**EXERCISE DETAILS:** Transcribe only the lines of the listing below from the one holding "Click the 0.0 mm rainfall value" through the one holding "You are a computer-use agent. Screen", inclusive, without any change.

**EXTRACTED MATERIAL:**
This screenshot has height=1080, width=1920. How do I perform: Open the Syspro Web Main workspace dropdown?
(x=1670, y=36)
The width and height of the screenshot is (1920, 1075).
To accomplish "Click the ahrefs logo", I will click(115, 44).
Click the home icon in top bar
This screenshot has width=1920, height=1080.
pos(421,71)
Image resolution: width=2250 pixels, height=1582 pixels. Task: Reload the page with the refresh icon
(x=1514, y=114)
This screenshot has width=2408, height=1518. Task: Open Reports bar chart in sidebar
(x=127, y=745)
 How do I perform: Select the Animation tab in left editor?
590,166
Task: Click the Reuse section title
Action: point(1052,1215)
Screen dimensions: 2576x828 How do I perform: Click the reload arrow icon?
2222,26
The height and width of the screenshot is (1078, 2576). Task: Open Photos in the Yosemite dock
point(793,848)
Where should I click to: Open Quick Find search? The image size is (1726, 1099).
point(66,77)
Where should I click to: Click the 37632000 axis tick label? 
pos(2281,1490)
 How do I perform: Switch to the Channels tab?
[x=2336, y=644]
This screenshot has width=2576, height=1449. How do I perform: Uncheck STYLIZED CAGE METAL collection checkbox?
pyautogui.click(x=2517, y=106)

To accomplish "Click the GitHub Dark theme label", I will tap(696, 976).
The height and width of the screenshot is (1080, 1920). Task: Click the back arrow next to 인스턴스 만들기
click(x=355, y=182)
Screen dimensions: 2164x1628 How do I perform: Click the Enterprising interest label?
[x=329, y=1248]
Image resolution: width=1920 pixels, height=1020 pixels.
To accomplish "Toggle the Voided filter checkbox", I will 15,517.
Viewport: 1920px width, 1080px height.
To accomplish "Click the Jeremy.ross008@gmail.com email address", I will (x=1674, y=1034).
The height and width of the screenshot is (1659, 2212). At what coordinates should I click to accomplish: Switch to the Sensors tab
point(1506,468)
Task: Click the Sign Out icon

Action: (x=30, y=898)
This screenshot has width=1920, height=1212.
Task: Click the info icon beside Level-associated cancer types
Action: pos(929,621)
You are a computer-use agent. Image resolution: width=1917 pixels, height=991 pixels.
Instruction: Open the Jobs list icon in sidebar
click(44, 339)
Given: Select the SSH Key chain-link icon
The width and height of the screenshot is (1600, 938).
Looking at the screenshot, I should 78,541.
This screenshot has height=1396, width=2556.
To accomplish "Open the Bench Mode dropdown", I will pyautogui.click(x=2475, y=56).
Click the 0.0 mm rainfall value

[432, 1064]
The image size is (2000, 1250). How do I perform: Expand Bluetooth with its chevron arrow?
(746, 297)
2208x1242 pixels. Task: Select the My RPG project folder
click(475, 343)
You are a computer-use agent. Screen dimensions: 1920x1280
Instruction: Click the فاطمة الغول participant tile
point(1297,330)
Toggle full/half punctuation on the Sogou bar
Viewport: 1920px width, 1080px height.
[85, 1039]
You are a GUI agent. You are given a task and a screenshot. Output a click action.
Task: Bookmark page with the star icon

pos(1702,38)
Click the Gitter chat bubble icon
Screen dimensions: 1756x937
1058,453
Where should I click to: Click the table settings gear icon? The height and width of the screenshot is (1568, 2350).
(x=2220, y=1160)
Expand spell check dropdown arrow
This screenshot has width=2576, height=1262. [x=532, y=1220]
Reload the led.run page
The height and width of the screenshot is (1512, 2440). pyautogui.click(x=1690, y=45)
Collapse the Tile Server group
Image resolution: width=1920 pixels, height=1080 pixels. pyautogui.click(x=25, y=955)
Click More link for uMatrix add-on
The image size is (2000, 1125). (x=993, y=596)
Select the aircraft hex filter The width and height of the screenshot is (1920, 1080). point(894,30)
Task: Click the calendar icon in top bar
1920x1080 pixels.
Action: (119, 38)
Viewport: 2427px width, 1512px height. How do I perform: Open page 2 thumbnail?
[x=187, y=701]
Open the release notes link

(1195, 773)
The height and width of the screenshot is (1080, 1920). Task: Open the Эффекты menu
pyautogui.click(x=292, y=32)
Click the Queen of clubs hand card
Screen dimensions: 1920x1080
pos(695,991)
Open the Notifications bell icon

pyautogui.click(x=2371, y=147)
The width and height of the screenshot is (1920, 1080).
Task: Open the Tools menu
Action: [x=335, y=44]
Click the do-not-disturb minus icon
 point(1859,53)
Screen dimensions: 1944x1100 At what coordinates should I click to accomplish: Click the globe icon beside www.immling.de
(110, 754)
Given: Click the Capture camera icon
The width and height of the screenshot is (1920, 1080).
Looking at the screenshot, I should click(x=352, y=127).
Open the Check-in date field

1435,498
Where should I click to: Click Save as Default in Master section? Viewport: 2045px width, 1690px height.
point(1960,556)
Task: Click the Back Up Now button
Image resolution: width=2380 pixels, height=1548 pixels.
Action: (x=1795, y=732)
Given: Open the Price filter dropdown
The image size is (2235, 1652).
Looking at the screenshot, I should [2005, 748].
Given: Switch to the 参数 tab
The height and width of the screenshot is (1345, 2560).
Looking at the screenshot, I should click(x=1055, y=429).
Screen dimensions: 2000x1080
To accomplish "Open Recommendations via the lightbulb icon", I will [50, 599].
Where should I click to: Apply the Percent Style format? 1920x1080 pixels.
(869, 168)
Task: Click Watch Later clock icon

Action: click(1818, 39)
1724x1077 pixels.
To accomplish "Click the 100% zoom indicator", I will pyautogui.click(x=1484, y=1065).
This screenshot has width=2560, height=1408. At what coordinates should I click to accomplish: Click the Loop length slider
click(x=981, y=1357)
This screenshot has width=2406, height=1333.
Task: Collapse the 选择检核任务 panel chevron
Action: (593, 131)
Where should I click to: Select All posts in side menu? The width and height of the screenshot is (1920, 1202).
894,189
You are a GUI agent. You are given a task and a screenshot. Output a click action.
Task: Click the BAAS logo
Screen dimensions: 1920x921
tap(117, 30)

**EXERCISE SOLUTION:**
Click the 0.0 mm rainfall value

[432, 1064]
The image size is (2000, 1250). How do I perform: Expand Bluetooth with its chevron arrow?
(746, 297)
2208x1242 pixels. Task: Select the My RPG project folder
click(475, 343)
You are a computer-use agent. Screen dimensions: 1920x1280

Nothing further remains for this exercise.